**Given exercise**
Can you lay out the rows from the start of the records through the line containing "(x=372, y=301)", both included, as a two-column CSV with one line per row? Put each row's text under request_text and its answer under answer, each in one quoted field with line breaks turned into spaces, and leave the pictures out.

**Given records**

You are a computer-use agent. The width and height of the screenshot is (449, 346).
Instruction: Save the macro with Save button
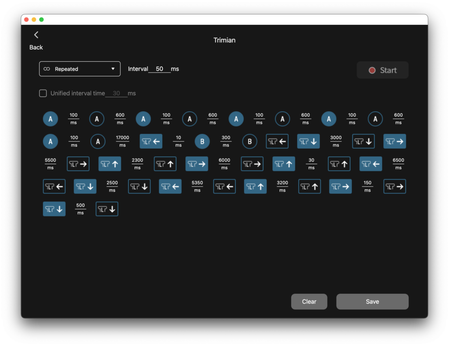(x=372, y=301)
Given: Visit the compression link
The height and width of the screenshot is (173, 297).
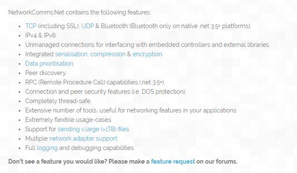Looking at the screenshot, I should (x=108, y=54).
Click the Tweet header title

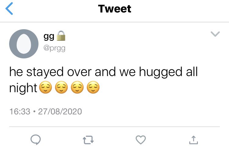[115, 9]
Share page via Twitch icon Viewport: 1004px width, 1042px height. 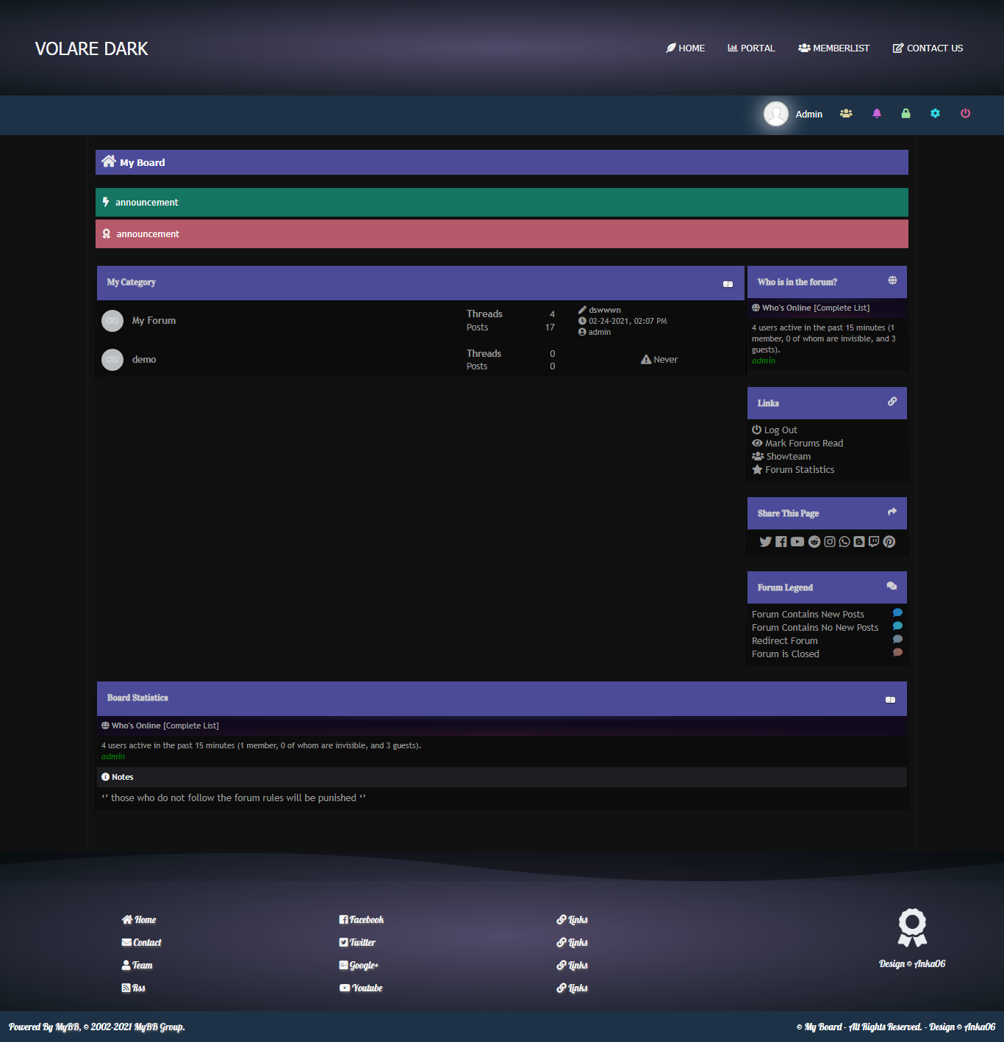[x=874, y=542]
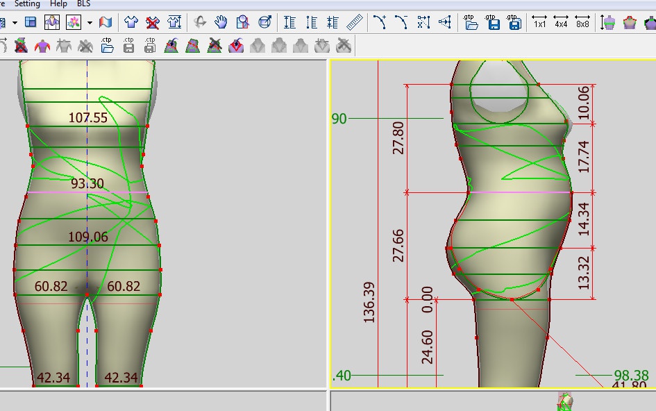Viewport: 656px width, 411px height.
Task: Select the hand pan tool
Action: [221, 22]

**Response**
request_text,answer
"You are a computer-use agent. The width and height of the screenshot is (449, 346). Instruction: Save the macro with Save button","(x=372, y=301)"